_What is needed_
Your output must match the data word for word, with every line included.

_Dataset items_
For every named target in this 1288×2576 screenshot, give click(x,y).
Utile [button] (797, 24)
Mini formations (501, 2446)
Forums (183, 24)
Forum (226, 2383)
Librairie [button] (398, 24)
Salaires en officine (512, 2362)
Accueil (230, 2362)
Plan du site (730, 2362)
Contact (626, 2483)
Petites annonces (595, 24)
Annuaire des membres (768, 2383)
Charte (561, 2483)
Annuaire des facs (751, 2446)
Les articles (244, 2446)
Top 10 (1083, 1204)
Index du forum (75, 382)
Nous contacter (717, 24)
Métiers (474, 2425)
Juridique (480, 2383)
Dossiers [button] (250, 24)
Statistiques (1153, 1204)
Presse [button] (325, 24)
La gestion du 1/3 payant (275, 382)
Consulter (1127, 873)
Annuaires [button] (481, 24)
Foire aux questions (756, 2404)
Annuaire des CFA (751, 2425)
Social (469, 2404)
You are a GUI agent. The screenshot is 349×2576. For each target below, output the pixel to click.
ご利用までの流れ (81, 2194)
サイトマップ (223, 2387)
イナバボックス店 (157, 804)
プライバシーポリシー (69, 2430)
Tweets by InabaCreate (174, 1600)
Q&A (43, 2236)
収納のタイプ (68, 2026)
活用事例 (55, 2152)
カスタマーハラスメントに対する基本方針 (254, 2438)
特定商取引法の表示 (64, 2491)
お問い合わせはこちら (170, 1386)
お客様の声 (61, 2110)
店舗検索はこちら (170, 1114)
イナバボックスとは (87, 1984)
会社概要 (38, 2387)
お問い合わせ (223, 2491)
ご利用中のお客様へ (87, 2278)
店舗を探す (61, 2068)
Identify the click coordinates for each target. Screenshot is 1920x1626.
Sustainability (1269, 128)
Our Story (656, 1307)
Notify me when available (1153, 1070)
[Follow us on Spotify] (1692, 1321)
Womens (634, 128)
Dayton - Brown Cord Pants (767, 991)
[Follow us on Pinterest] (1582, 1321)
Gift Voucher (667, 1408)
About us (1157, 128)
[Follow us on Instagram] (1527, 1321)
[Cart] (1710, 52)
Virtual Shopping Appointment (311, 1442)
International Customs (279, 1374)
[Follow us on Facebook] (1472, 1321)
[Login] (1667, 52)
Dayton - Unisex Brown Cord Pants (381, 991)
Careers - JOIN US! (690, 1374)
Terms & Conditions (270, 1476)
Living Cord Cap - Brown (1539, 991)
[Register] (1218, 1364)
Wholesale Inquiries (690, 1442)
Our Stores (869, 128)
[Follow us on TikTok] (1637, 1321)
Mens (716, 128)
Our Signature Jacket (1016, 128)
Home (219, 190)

_Solution for this task_
For every named target in this 1288×2576 screenshot, give click(x,y).
Utile [button] (797, 24)
Mini formations (501, 2446)
Forums (183, 24)
Forum (226, 2383)
Librairie [button] (398, 24)
Salaires en officine (512, 2362)
Accueil (230, 2362)
Plan du site (730, 2362)
Contact (626, 2483)
Petites annonces (595, 24)
Annuaire des membres (768, 2383)
Charte (561, 2483)
Annuaire des facs (751, 2446)
Les articles (244, 2446)
Top 10 (1083, 1204)
Index du forum (75, 382)
Nous contacter (717, 24)
Métiers (474, 2425)
Juridique (480, 2383)
Dossiers [button] (250, 24)
Statistiques (1153, 1204)
Presse [button] (325, 24)
La gestion du 1/3 payant (275, 382)
Consulter (1127, 873)
Annuaires [button] (481, 24)
Foire aux questions (756, 2404)
Annuaire des CFA (751, 2425)
Social (469, 2404)
You are a GUI agent. The screenshot is 349×2576. For each target below, output the pixel to click.
ご利用までの流れ (81, 2194)
サイトマップ (223, 2387)
イナバボックス店 (157, 804)
プライバシーポリシー (69, 2430)
Tweets by InabaCreate (174, 1600)
Q&A (43, 2236)
収納のタイプ (68, 2026)
活用事例 (55, 2152)
カスタマーハラスメントに対する基本方針 (254, 2438)
特定商取引法の表示 (64, 2491)
お問い合わせはこちら (170, 1386)
お客様の声 (61, 2110)
店舗検索はこちら (170, 1114)
イナバボックスとは (87, 1984)
会社概要 (38, 2387)
お問い合わせ (223, 2491)
ご利用中のお客様へ (87, 2278)
店舗を探す (61, 2068)
Identify the click coordinates for each target. Screenshot is 1920x1626.
Sustainability (1269, 128)
Our Story (656, 1307)
Notify me when available (1153, 1070)
[Follow us on Spotify] (1692, 1321)
Womens (634, 128)
Dayton - Brown Cord Pants (767, 991)
[Follow us on Pinterest] (1582, 1321)
Gift Voucher (667, 1408)
About us (1157, 128)
[Follow us on Instagram] (1527, 1321)
[Cart] (1710, 52)
Virtual Shopping Appointment (311, 1442)
International Customs (279, 1374)
[Follow us on Facebook] (1472, 1321)
[Login] (1667, 52)
Dayton - Unisex Brown Cord Pants (381, 991)
Careers - JOIN US! (690, 1374)
Terms & Conditions (270, 1476)
Living Cord Cap - Brown (1539, 991)
[Register] (1218, 1364)
Wholesale Inquiries (690, 1442)
Our Stores (869, 128)
[Follow us on TikTok] (1637, 1321)
Mens (716, 128)
Our Signature Jacket (1016, 128)
Home (219, 190)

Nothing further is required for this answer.